Within a wide and consistent collaboration with industries some major agreements have been developed:
- the E3CAR (Energy Efficient Electric CAR) European Project (ENIAC-JU) a new european project is taking off this year, involving several electronics and car industries, where IMEM is playing an important role;
- it is suppose to start very soon a project FAR for developing magnetic refrigeration in collaboration with Zanotti Industries Srl;
- new generation sensor devices for gas and VOC (Volatile Organic Compound) is being developed with the participation of RIAL-SKG SpA, VETEC and SOFTEC.

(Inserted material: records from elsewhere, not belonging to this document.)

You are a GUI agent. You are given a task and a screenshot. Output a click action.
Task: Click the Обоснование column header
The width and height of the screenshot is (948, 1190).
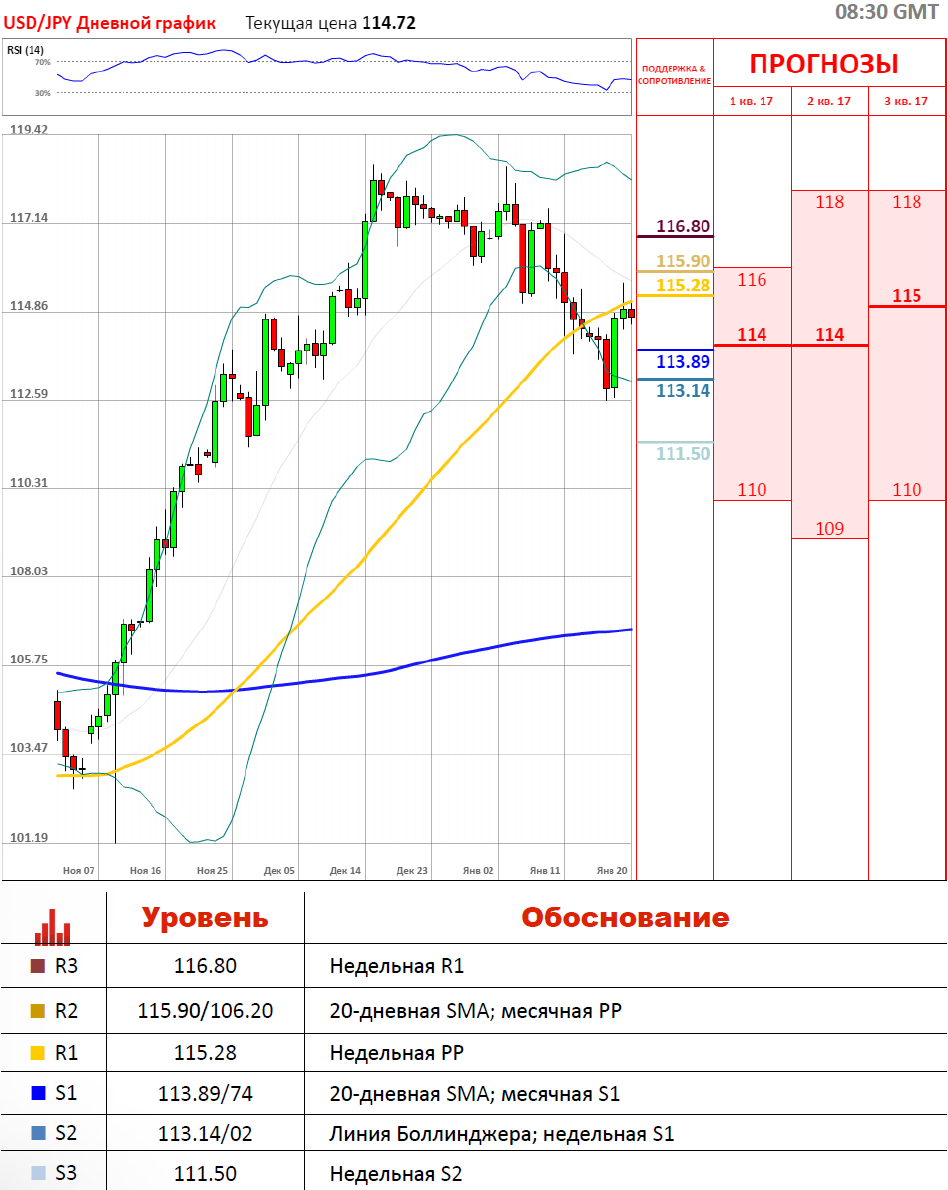point(625,918)
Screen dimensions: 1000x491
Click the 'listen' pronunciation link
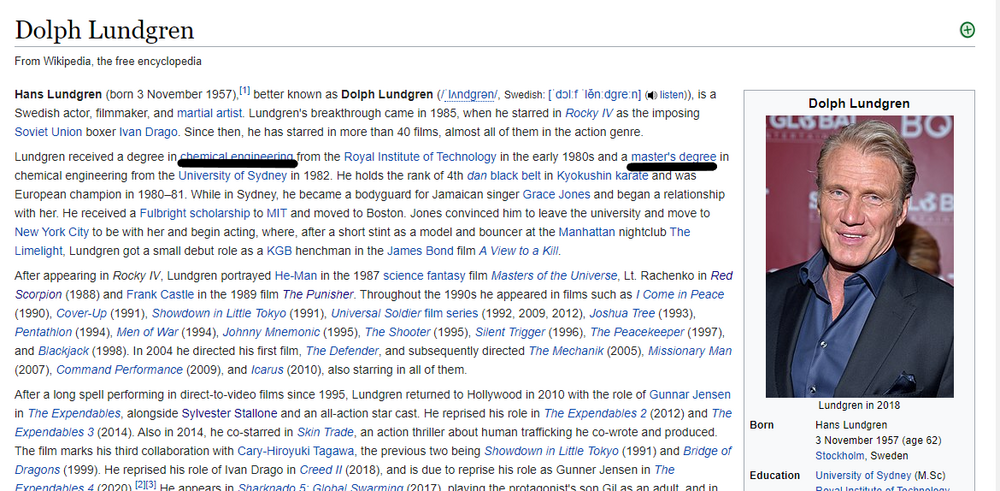pos(674,95)
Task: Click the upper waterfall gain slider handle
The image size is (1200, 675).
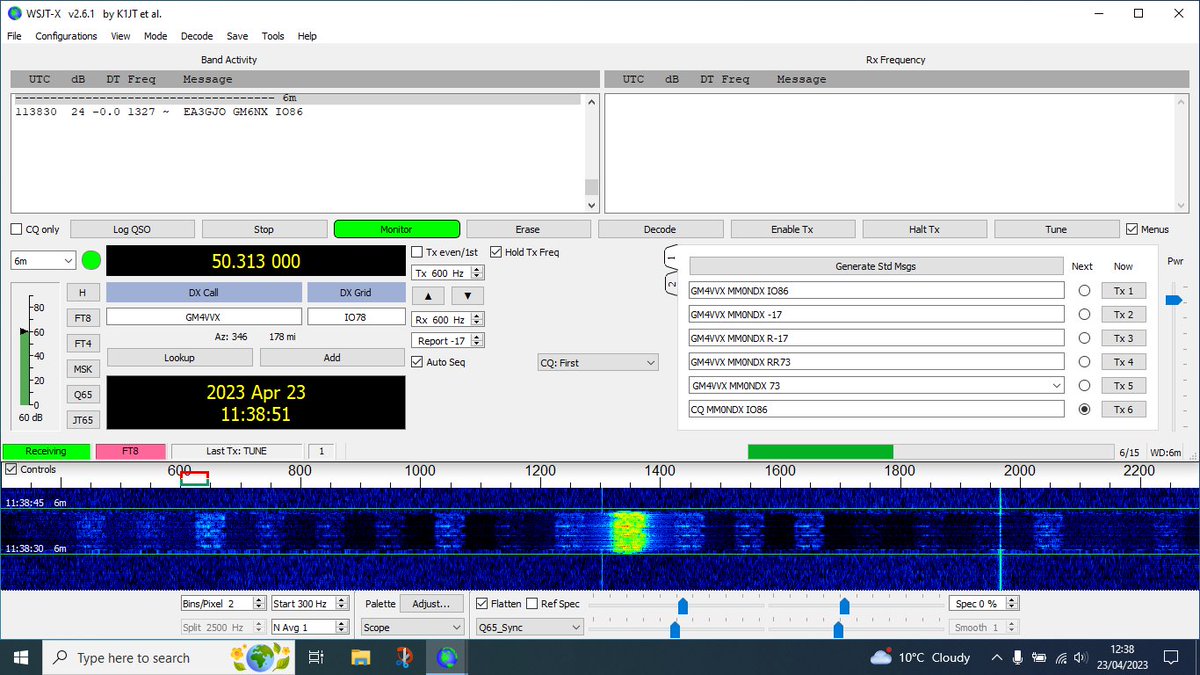Action: [x=684, y=605]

- In the field of photovoltaics it is worth also mentioning the fruitful collaborations with Quantasol (UK) aimed at developing thin films photovoltaics. It is now in full development the activity on thermal photovoltaics financed by the CNR-Regione Lombardia agreement and industries such as Baltur SpA (FE). New projects are now in the startup phase supported by ASI and several industrial partners, in the field of sensing and photovoltaics.

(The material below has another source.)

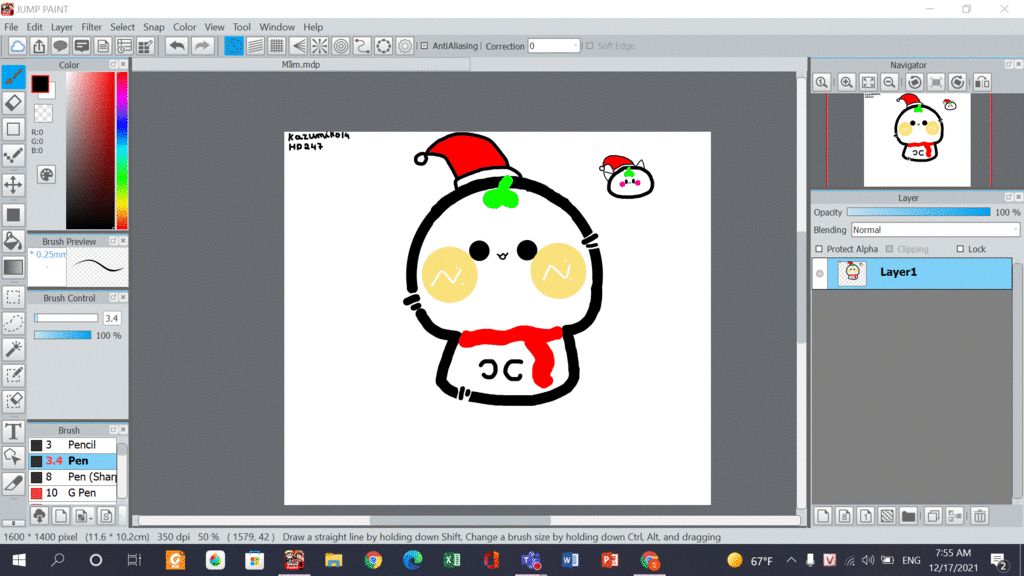
Task: Enable the radial snap guide
Action: click(319, 46)
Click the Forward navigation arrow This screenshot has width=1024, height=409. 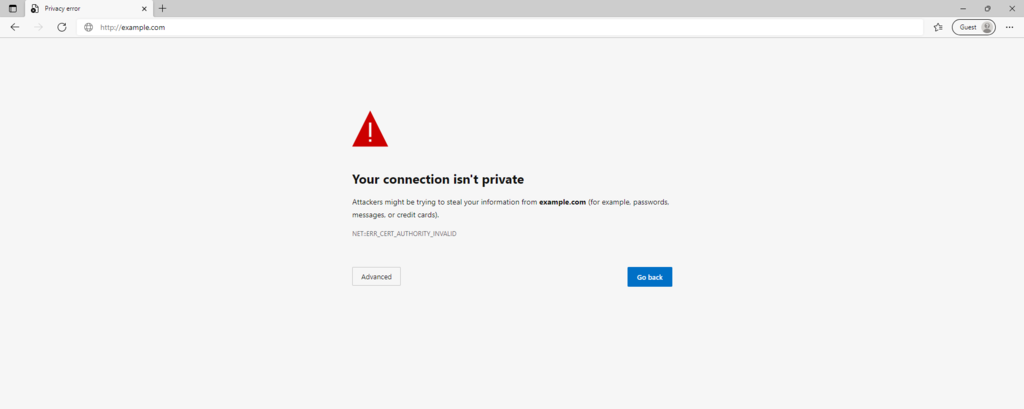pos(38,27)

- IMEM is very active within the PRIITT Regional Programs: it is among the major players of the MISTER-PROMINER, ENVIREN and SITEIA Laboratories for developing together with a series of industrial partners, technologies for detector and devices for sensing and energetics.

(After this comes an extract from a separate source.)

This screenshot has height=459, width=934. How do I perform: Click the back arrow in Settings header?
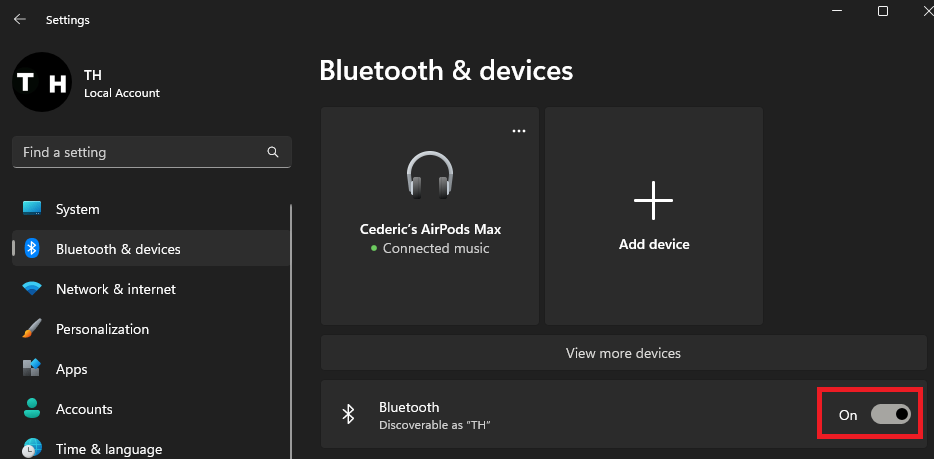19,19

Two major recent developments confirm the validity of our approach to energetics: the approval of our research activity within the Lombardia Region Project "New technologies and instruments for energy efficiency and the use of renewable sources" and the official admission to financial support of a major (~14 MEUR) project PED4PV, where IMEM is the major research player, within the national program "Industry 2015 - Call on Energetic Efficiency". The success of this proposal, awarded on a very competitive basis, is a fruitful result of the novel strategy that the Institute is moving towards:
- a tight collaboration among researchers within the Institute, bringing into projects complementary backgrounds and know-hows ranging from materials synthesis and modelling, preparation and characterization up to device and instrumentation prototyping and qualification;
- focus on scientific and technological challenges relevant for main social and industrial demands;
- promote interactions with dynamical and receptive industrial players.
The success achieved represent a driving force to further promote this vision and successfully revise/redefine the Institute strategic research lines within the perspectives of the scientific community aiming at giving new answers to the needs of society.